▶ _Instructions for the task_: From the line that contains "You are a computer-use agent. Image" through the closing line of the entries, write out each line exactly; pictures stay out.

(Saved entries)
⁂

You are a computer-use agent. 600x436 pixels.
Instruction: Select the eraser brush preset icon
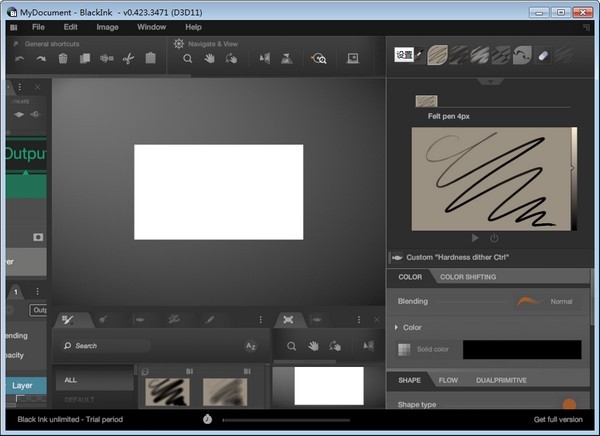(543, 56)
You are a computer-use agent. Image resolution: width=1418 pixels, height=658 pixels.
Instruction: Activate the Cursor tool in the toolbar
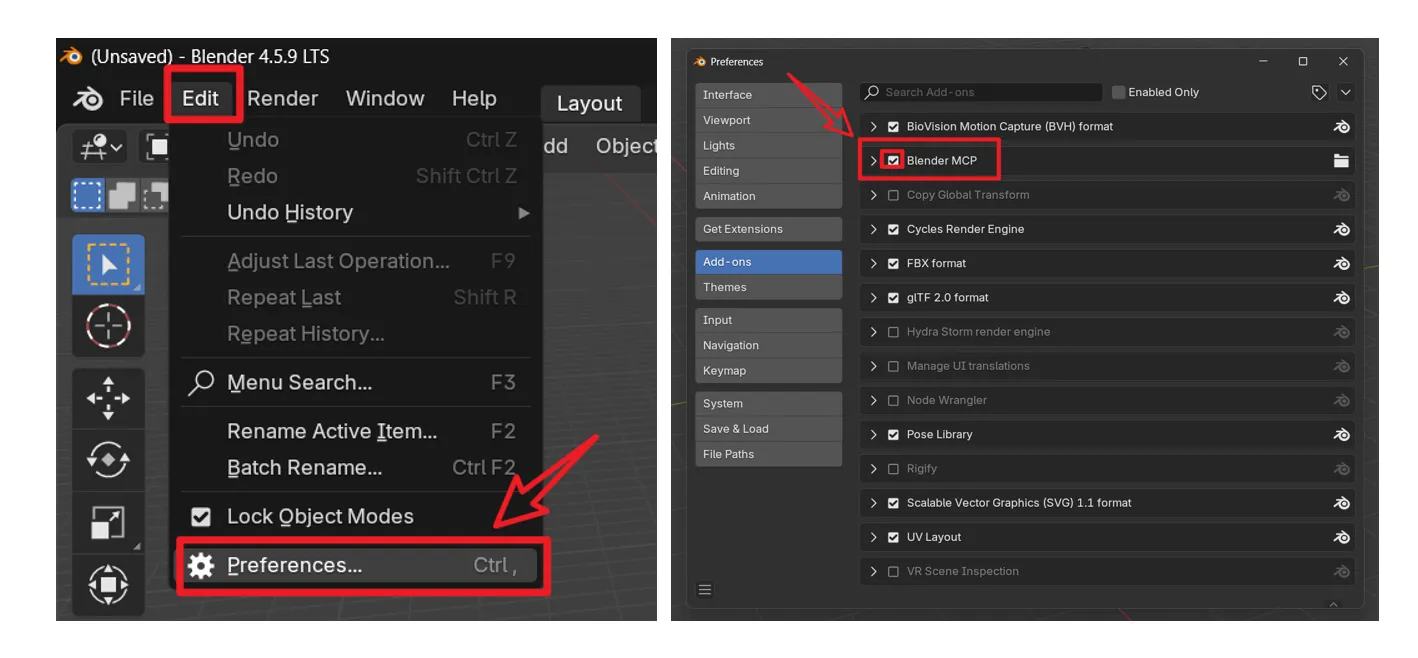click(x=108, y=326)

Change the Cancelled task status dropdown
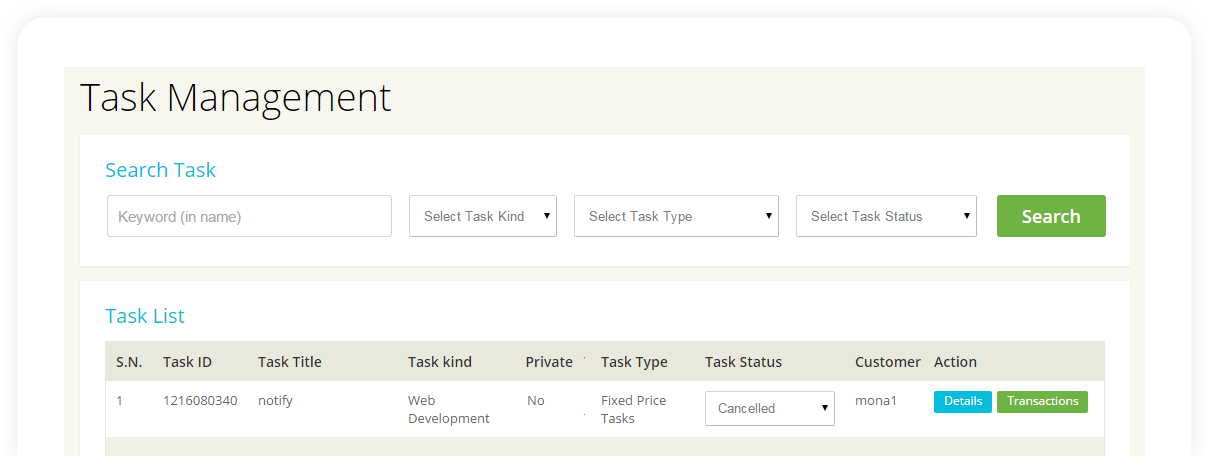(x=770, y=408)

⁂

▶ _Task output_:
You are a computer-use agent. Image resolution: width=1418 pixels, height=658 pixels.
Instruction: Activate the Cursor tool in the toolbar
click(x=108, y=326)

Change the Cancelled task status dropdown
(x=770, y=408)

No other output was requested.